課題: ばあちゃんのはんてんの本文で、「当時一人暮らしのアパートで」で始まり「だから捨ててしまった。」で終わる段落を、主な事実を残して短い箇条書きにせよ。

抜粋本文:
* * * * * * *

ばあちゃんのはんてん
寝具店の店先に綿入れ半纏がぶら下がっていた。
今時珍しいものを売っているな。
と手に取ったが買いはしなかった。
実は綿入れ半纏は案外肩が凝る。
二十代の頃、婆ちゃんが縫った半纏を着ていた。
信州に住んでいた父方の婆ちゃんである。
私と妹にお揃いで縫ってくれた。
黄緑色を基調としたチェック柄の洒落た布地だった。
和模様としては格子柄と言うのだろうか?
襟は黒い別珍だった。
当時一人暮らしのアパートで半纏を着てコタツに入り、背中にストーブを当てていた。
ある時、背中の焦げ臭さに気づいた。
半纏を脱いで見れば腰の辺りが焦げている。
布地が黒く焼け落ちて、綿が覗いているのだった。
だから捨ててしまった。
そのことがずっと心に引っかかっていた。
老眼で針の穴に糸を通すにも苦労する婆ちゃんが、一針一針丁寧に縫ってくれた半纏なのだ。
なのに何の手立ても講じずに捨ててしまった。
継ぎ当てをする、修繕に出す……いくらでも策は合ったろうに。
婆ちゃんが知ったらどんなに悲しむことだろう。
せっかく縫ってあげたのにと切なく思うに違いない。

* * * * * * *

提供資料:

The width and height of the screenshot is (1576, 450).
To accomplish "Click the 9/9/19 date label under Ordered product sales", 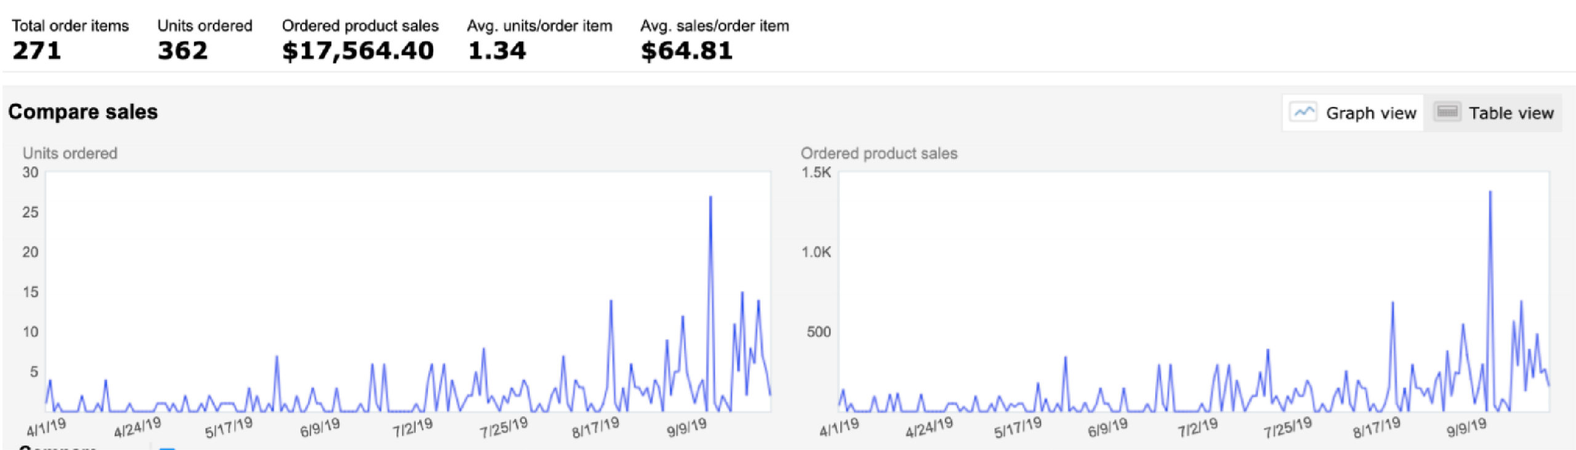I will (1466, 427).
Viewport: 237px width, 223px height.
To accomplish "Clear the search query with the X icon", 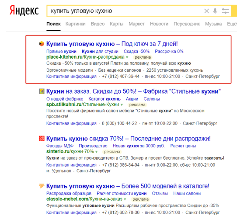I will pos(206,11).
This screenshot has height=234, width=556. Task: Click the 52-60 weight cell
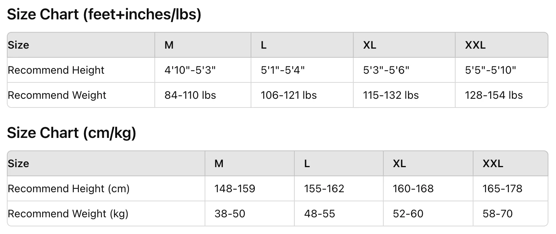coord(408,214)
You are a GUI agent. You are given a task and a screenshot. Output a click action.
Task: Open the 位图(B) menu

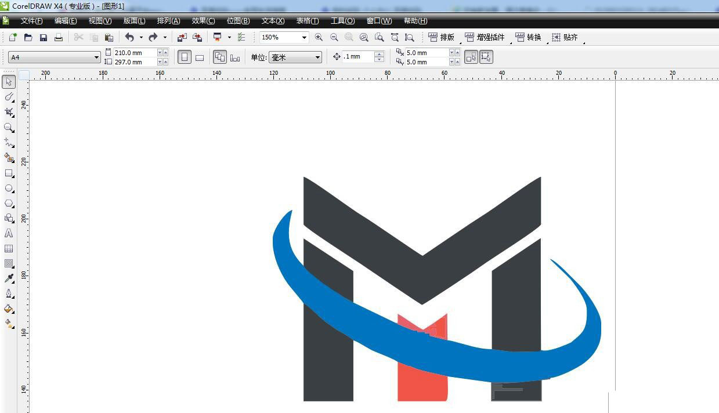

* * * * * * *

解答:
- 一人暮らしのアパートで半纏を着てコタツに入り、背中にストーブを当てていた。
- ある時、背中が焦げ臭いことに気づいた。
- 脱いでみると腰の辺りが焦げ、布地が黒く焼け落ちて綿が覗いていた。
- そのため半纏を捨てた。